Reverse proxy with Load Balancing
All the application code here is available from the docs git repository.
This example shows how to setup tremor as a reverse proxy for HTTP/1.1 that load balances between multiple upstream servers in a round-robin fashion.
We are going to make use of the new linked transport and Quality of Service features in tremor 0.9.
Setting up multiple web-servers for testing purposes
We use the server behind https://httpbin.org
to have three endpoints ready to proxy to and to inspect what we sent vs. what the upstream servers received.
Three httpbin servers are set up in the accompagnying docker-compose.yml
.
Setting up Tremor as a reverse proxy
All the code here is available in the git repository as well.

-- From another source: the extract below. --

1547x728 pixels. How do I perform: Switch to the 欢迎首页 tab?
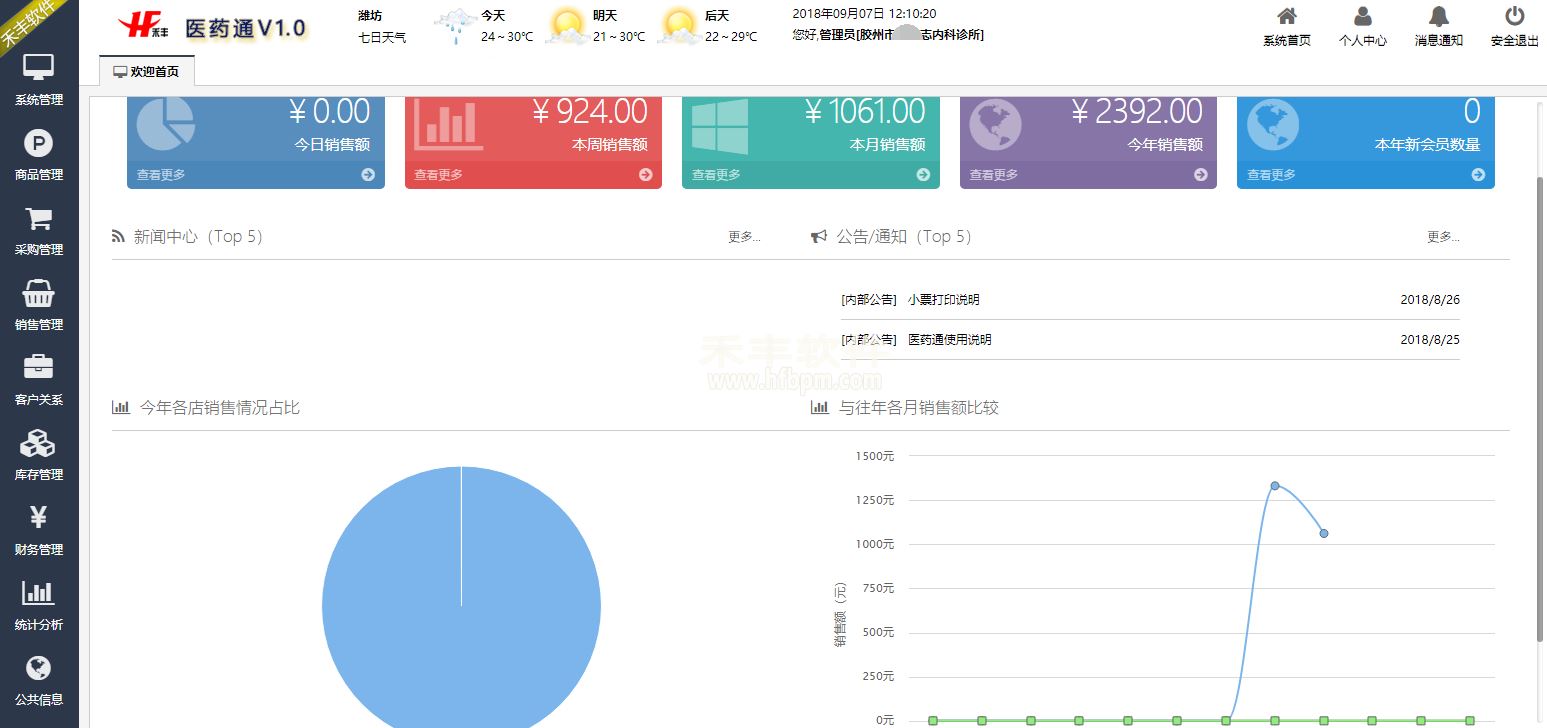147,72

To issue incoming HTTP requests to an upstream HTTP server
a REST onramp needs to be configured in config.yaml
to listen on a port of our choice:
onramp:
- id: http_in
type: rest
linked: true # with this (new) setting, this onramp will be able to receive and send out responses to each request
codec: json
config:
host: 0.0.0.0
port: 65535
To forward received requests to the httpbin upstream servers a REST offramp needs to be configured in config.yaml
to point at each of it:
offramp:
- id: upstream01
type: rest
linked: true
codec: json
config:
endpoint:
host: webserver01
concurrency: 9 # allo max 9 concurrent in-flight requests
- id: upstream02
type: rest
linked: true
codec: json
config:
endpoint:
host: webserver02
method: POST # set a default method if no $request.method is set
- id: upstream03
type: rest
linked: true
codec: json
config:
endpoint:
host: webserver03
headers: # add some headers
"X-Upstream": "upstream03"
Then we need to do the actual proxying in a pipeline that receives requests from the http_in
onramp, inspects it, manipulates it and forwards it to one of the configured offramps:
define script request_handling
script
let host = match $request.headers of
case %{ present host } => $request.headers.host[0]
default => "UNDEFINED"
end;
let forwarded = "by=localhost:65535;host={host};proto=http";
let $request.headers["Forwarded"] = forwarded;
# fiddle with the event
let event = patch event of
insert "forwarded" => forwarded
end;
# set request url parts for forwarding it to the rest offramp
# stripping out the host and port, as they will be set by the offramp
let $endpoint = patch $request.url of
erase "host",
erase "port"
end;
event;
end;
# ensure we distribute the load evenly
define qos::roundrobin operator rr
with
outputs = ["ws01", "ws02", "ws03"]
end;
create operator rr;
# apply backpressure if a server cannot keep up
# or is not reachable
define qos::backpressure operator bp
with
timeout = 10000, # max timeout before triggering this operator - 10s
steps = [100, 500, 1000, 10000] # backoff steps in ms
end;
create operator bp01 from bp;
create operator bp02 from bp;
create operator bp03 from bp;
create script request_handling;
# wire everything together
select event from in into request_handling;
select event from request_handling into rr;
# connect each upstream throught the round-robin operator and a distinct backpressure operator
select event from rr/ws01 into bp01;
select event from rr/ws02 into bp02;
select event from rr/ws03 into bp03;
# create three outputs - one for each upstream server
select event from bp01 into out/ws01;
select event from bp02 into out/ws02;
select event from bp03 into out/ws03;
select event from request_handling/err into err; # report error to its own port
With the qos::roundrobin
and qos::backpressure
we distribute the load evenly and
back off if a server is overloaded or events continue to fail (result in HTTP status coded >= 400 or are unable to establish a connection etc.).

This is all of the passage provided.